I have also seen pics and stories of them having dry bags strapped to the top for overnighters.
So I think there are here to stay and only have a bigger presence.


I have seen tripping paddleboarders twice on the Green River (Utah). The shortest trip they could do between accessible put ins and take outs is 50 river miles.

On the first occasion the paddleboarders had accompanying canoes carrying much of the gear, with minimal stuff on the boards. The second time however they were completely self-supported.

The Green from access points Ruby Ranch to Mineral Bottom to the confluence with the Colorado is largely flatwater, but it can be/often is very (upriver) windy. The second group of paddleboarders had camped at Trin Alcove and I watched them launch on a windy day when I was glad to be staying put for a layover.

I fully expected them to either swim or struggle, but those guys were obviously accomplished and paddled out of the sheltered canyon and down the windy Green without a hitch.

A paddleboard would not be my cuppa tea for a multi-day camper, my 16 foot solo was stuffed to the gills for a hundred mile trip both times. I kinda wondered if their trip was for some adventure paddleboarding article, or just for sheer bragging rights.
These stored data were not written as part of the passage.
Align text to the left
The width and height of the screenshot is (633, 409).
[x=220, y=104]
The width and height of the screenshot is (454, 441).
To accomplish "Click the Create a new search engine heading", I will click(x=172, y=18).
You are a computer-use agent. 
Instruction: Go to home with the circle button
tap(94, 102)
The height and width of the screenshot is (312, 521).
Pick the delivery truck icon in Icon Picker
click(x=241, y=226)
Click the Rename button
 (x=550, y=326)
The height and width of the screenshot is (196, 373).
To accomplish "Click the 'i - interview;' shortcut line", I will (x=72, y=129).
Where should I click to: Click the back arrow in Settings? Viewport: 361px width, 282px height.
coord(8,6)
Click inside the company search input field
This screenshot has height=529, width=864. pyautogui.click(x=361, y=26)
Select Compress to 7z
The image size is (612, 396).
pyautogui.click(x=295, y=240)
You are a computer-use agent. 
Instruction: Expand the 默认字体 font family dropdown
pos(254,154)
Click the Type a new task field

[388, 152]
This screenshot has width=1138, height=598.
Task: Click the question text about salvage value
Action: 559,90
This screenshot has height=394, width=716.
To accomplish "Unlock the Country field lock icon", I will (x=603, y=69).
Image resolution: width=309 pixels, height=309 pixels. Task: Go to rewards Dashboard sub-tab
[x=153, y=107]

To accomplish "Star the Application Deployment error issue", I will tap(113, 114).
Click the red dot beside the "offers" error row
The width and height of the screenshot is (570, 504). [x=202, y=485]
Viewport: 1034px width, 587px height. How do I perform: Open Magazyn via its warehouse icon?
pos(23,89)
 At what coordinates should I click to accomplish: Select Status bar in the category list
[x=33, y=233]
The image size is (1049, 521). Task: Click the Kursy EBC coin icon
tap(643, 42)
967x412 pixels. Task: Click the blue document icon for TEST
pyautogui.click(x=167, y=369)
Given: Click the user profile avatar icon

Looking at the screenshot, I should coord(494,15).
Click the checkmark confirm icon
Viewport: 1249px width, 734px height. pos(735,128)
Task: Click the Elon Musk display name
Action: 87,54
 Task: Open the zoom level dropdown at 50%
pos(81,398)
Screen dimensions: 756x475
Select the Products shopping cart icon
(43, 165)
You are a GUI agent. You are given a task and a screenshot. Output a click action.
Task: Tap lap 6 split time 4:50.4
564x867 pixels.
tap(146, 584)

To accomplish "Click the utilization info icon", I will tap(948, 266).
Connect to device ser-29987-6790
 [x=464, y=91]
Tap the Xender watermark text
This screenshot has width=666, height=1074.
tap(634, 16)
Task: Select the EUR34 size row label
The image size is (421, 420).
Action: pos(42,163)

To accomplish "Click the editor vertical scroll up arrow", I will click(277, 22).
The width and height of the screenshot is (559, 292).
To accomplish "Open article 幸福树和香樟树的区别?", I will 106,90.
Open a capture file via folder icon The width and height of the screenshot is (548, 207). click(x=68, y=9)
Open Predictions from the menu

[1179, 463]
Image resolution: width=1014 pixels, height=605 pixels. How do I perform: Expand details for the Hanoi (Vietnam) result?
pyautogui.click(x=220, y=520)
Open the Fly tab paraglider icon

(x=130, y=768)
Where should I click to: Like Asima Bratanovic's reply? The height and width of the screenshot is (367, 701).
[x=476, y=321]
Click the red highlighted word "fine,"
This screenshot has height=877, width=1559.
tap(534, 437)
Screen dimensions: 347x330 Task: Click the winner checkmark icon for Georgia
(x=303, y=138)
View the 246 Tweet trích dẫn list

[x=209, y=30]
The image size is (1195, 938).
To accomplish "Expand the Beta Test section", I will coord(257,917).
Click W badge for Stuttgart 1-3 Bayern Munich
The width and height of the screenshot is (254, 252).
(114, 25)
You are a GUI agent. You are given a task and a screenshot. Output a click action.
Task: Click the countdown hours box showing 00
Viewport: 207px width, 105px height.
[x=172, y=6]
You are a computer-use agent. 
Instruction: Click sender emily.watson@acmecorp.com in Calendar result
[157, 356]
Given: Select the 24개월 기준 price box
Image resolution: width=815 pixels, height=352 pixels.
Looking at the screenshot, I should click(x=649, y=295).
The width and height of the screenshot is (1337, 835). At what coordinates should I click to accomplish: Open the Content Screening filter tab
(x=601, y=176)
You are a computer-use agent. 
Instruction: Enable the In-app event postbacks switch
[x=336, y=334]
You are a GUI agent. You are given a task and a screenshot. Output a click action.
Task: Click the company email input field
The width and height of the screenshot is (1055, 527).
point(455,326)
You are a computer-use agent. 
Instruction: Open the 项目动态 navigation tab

I think paddleboards are here to stay; easier to store, carry and transport than a canoe or kayak, and day trip paddling outfitters must love them for the simplicity. I’m not sure the multi-day tripping aspect will gain many long term adherents once the blush of “firsts” runs off.

I would do the Green again in a canoe, kayak, sit-on-top or inflatable before I was reduced to using a paddleboard.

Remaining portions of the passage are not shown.